One good side effect from the GameStop -induced rally of heavily shorted companies was that it shooed away short sellers from Bed Bath & Beyond . But that only lays bare how far the retailer still has to go to fully regain investor confidence.
Bed Bath & Beyond’s share price dropped almost 14% after the retailer announced relatively unsurprising top-line results on Wednesday morning. The company’s sales fell 16% in the quarter ended Feb. 27 from the like period a year earlier, pretty much in line with what analysts polled by Visible Alpha expected. The disappointment could have been from its bottom line, which was only a fraction of what Wall Street penciled in—but this was largely due to restructuring expenses and losses associated with its planned noncore business sales. Excluding those effects, net income for the quarter exceeded expectations.

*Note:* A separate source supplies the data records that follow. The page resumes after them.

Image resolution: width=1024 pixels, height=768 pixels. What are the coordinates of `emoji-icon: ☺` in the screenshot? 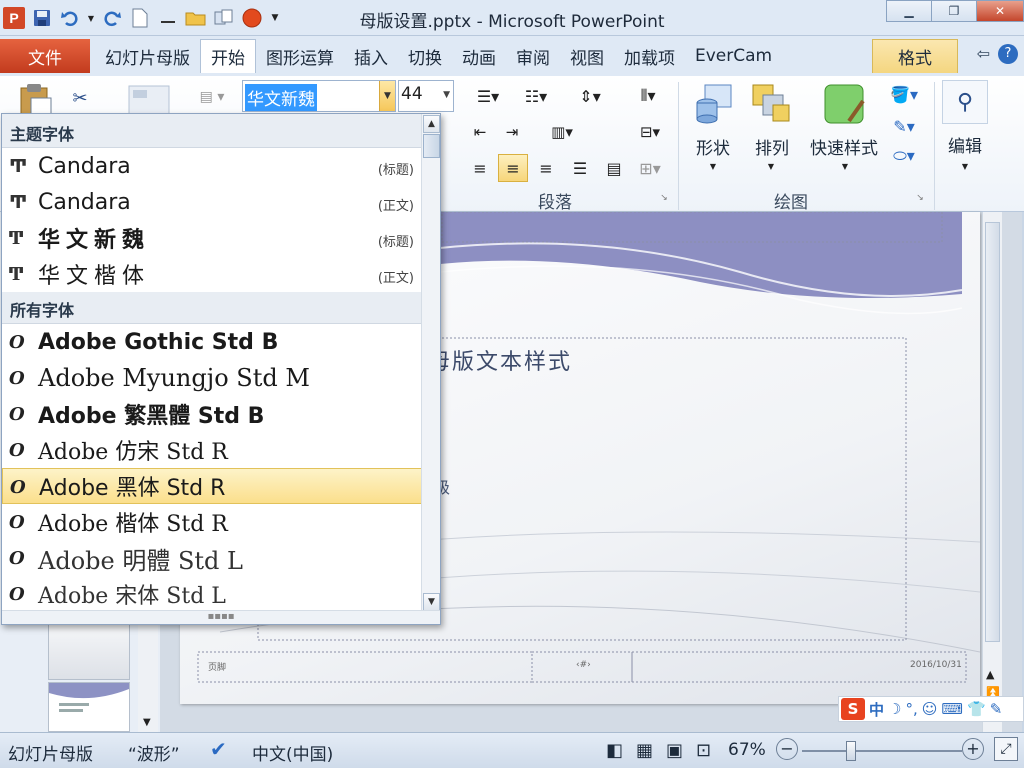 It's located at (930, 709).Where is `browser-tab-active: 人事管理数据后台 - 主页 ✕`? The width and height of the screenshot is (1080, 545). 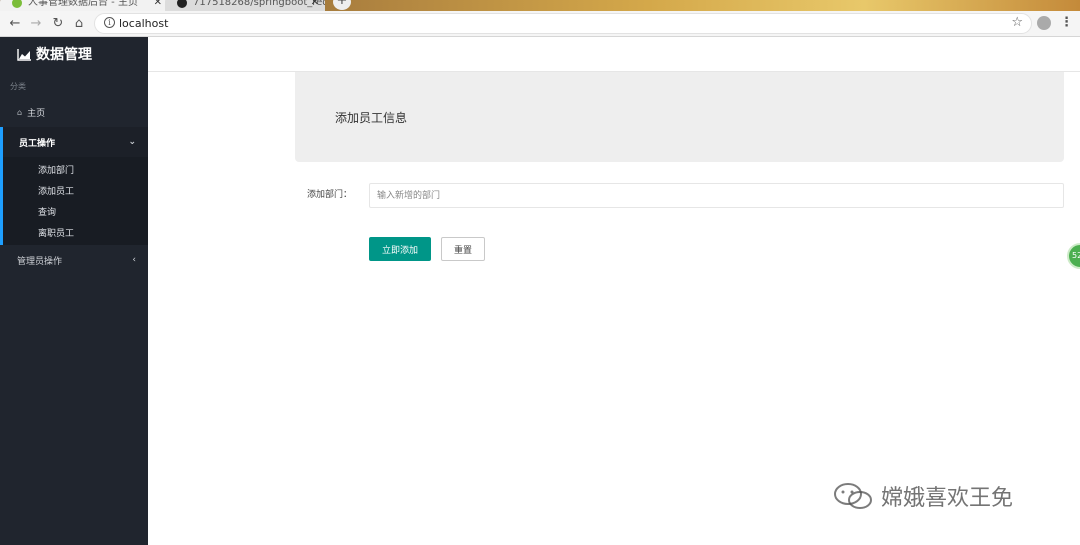 browser-tab-active: 人事管理数据后台 - 主页 ✕ is located at coordinates (84, 6).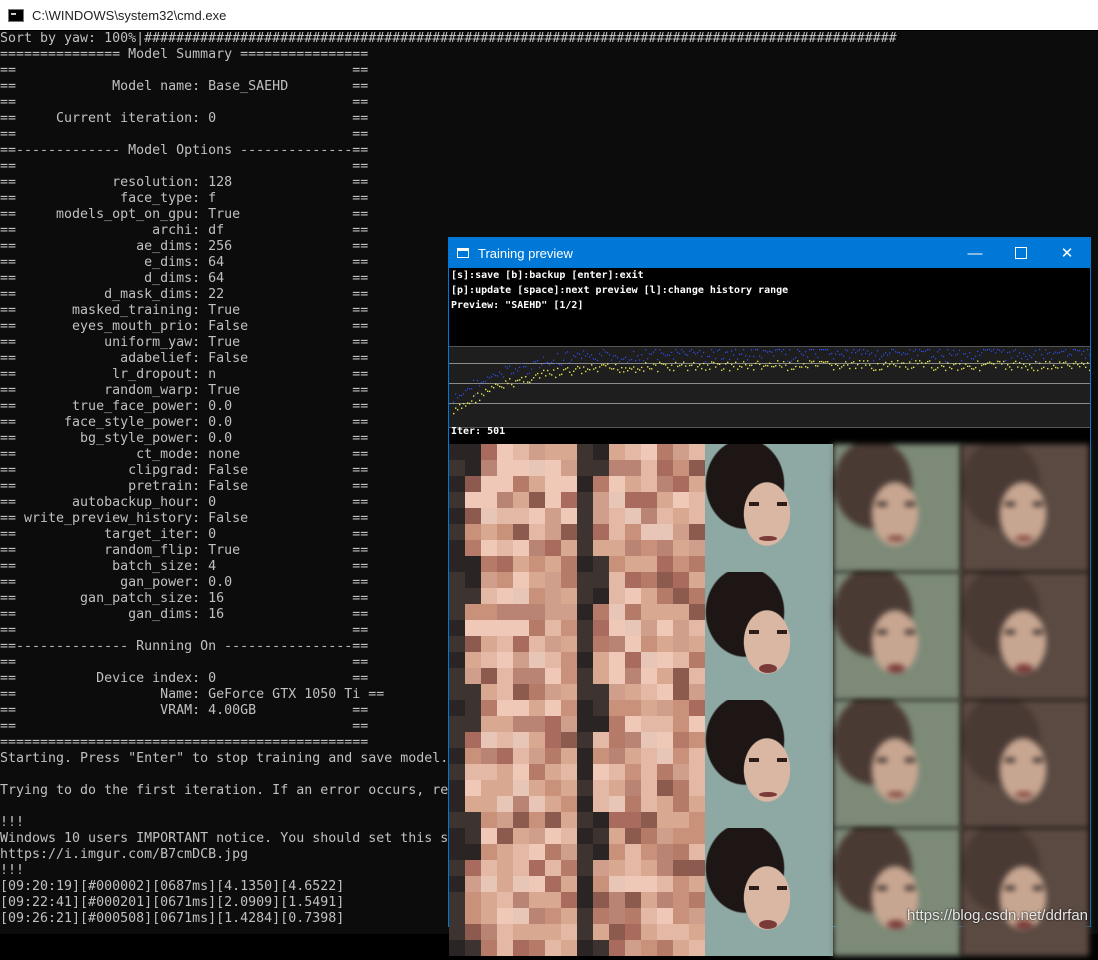 The height and width of the screenshot is (960, 1098). I want to click on window-app-icon, so click(463, 253).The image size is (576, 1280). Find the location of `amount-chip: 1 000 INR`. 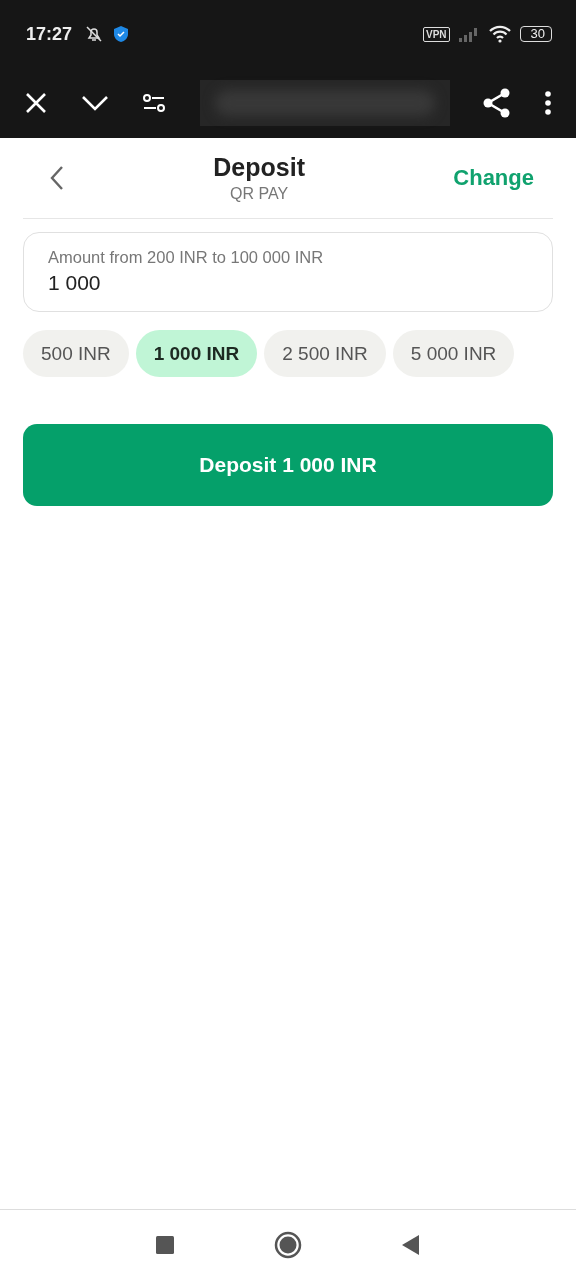

amount-chip: 1 000 INR is located at coordinates (196, 354).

The retailer is used to violent share-price reactions after quarterly results. Previously, some of that could be chalked up to the high degree of short interest, which as of early February accounted for 60% of float. Short interest now accounts for roughly 17% of float—still high by ordinary standards but much reduced.
Last fiscal year was the first full year with a fresh suite of executives and the results do give a picture of improving health in the underlying business. Revenue for the full year declined 17.3%, but greater efficiencies, including trimmed-down operating expenses and better promotional strategies, helped the company narrow its net loss to $150.8 million from the prior year’s $613.8 million.
In the fiscal fourth quarter, pandemic-related products continued to fare well, including home décor and organization. Colder-than-expected weather also helped boost sales of products such as comforters, flannel sheets and electric blankets, as well as certain kitchen products as more consumers stayed indoors. Sales in the kitchen and food-prep category grew 16% in the quarter from a year earlier, with sales of toaster ovens and air fryers surging 60% and 70%, respectively.